Both projects have been unmitigated and admirable successes 
          with fifty pieces having been written for The Schubert Ensemble within 
          the last five years. Not surprisingly the pieces presented on Bright 
          Future encompass a fairly broad stylistic range, albeit avoiding 
          the densest atonality and like the Spectrum project, give an interesting 
          and at times entertaining overview in miniature, effectively a series 
          of musical snapshots, of the diversity on offer in the current contemporary 
          music scene. 
        
 
        
As you would expect a handful of pieces stand out from 
          the crowd for either their imaginative inventive flair or ear-catching 
          scoring. Joe Cutler is one of our most promising young talents 
          and his entertaining Jiggadybox, a tongue in cheek invention 
          by the "eighteenth century Swiss inventor, gambler and philosopher 
          Rudolf Von Stengl", progresses from a static opening to a state 
          of overheat as the musical contraption grows ever more wild and energetic. 
          Rachel Stott’s fleeting Serendipity and Household Objects, 
          takes as its starting point the sounds obtainable from everyday household 
          objects, a comb, cutlery, empty yoghurt pot etc. and transforms them 
          into instrumental sound, setting a wide range of string effects against 
          an appealing, vaguely medieval sounding melody on the piano. Judith 
          Bingham’s characteristically atmospheric The Mystery of Boranup, 
          features an uncannily realistic string impersonation of the didgeridoo 
          in her evocative picture of an ancient Australian forest whilst the 
          first movement of Victor Steinhardt’s Piano Quartet is 
          one of the more demanding pieces on the performers, broadly triadic, 
          melodically and rhythmically attractive, with a hint of Bartók 
          thrown in for good measure. Graham Fitkin’s contribution, MacGuffin, 
          is somewhat more restrained than one might expect from this composer 
          but offers much to enjoy in its familiar rhythmic patterns and straightforward 
          melodic appeal.
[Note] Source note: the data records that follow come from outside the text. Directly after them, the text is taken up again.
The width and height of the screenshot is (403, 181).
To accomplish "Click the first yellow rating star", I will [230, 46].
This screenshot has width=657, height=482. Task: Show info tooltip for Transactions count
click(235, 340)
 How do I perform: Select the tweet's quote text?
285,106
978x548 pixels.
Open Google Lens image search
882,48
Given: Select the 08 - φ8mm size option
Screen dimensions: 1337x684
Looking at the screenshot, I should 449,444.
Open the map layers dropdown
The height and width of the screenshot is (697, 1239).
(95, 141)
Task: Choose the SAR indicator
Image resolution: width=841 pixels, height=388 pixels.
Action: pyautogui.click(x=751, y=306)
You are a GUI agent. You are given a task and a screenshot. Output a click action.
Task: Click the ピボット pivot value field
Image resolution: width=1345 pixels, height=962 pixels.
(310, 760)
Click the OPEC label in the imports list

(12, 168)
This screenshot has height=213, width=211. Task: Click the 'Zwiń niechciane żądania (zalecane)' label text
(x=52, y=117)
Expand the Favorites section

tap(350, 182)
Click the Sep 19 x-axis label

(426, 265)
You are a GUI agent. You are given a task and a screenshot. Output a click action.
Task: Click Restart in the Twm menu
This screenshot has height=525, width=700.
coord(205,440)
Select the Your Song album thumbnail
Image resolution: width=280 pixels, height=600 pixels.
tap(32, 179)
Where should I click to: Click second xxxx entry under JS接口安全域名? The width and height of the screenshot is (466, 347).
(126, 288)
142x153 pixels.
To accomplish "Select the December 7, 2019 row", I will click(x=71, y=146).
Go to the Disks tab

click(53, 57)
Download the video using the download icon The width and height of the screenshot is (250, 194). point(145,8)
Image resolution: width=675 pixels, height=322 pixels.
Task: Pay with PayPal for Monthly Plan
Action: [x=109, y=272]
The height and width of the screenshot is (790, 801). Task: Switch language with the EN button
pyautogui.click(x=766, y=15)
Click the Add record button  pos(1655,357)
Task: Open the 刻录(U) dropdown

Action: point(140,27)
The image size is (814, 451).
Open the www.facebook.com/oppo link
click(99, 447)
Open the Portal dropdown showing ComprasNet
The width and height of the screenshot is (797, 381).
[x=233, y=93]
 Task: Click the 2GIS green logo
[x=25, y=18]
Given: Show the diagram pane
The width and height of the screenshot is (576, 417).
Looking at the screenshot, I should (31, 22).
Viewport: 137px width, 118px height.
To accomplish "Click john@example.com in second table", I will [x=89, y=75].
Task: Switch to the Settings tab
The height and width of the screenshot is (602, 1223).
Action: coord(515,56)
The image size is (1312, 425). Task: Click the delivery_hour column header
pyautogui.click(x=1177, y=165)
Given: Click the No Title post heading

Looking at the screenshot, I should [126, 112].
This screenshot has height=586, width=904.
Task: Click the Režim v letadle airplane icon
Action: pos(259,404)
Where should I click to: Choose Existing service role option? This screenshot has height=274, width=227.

The circling, modally conceived harmonies of Edward 
          Dudley Hughes’s Secret Sky paint an effective tone poem in 
          miniature, in sharp contrast to Michael Finnissy’s Bright 
          Future Ignoring Dark Past that immediately follows it, one of the 
          tougher contributions in terms of language and a typically clever juxtaposition 
          of a late nineteenth century song, "What shocking hard times" 
          and two Methodist hymns, an ironic musical comment on the current and 
          future state of British education. Cecilia McDowall was the featured 
          composer at the 2002 Presteigne Festival and her unashamedly witty A 
          Draught of Fishes (her fishes are clearly close relations of Schubert’s 
          trout!) is both gently entertaining and attractive on the ear. 
        
 
        
Nicola Lefanu’s Miniature and Canon, 
          Martin Butler’s Spring Rounds, Peter Sculthorpe’s 
          From the River and Adam Gorb’s Bittersweet are 
          all well crafted, if not the most attention grabbing works on the disc 
          and although there are a few slight disappointments elsewhere the seventeen 
          miniatures generally manage to sustain musical interest pretty well 
          through the fifty six minutes running time of the recording. 
        
 
        
Indeed, in different ways all of the pieces on this 
          disc have something to offer but what should matter most is that the 
          "something" includes a sense of fun and reward for the young 
          and amateur musicians who are hopefully likely to be performing them. 
          These committed performances by The Schubert Ensemble should stand as 
          a useful example to younger players in particular, of what can be achieved.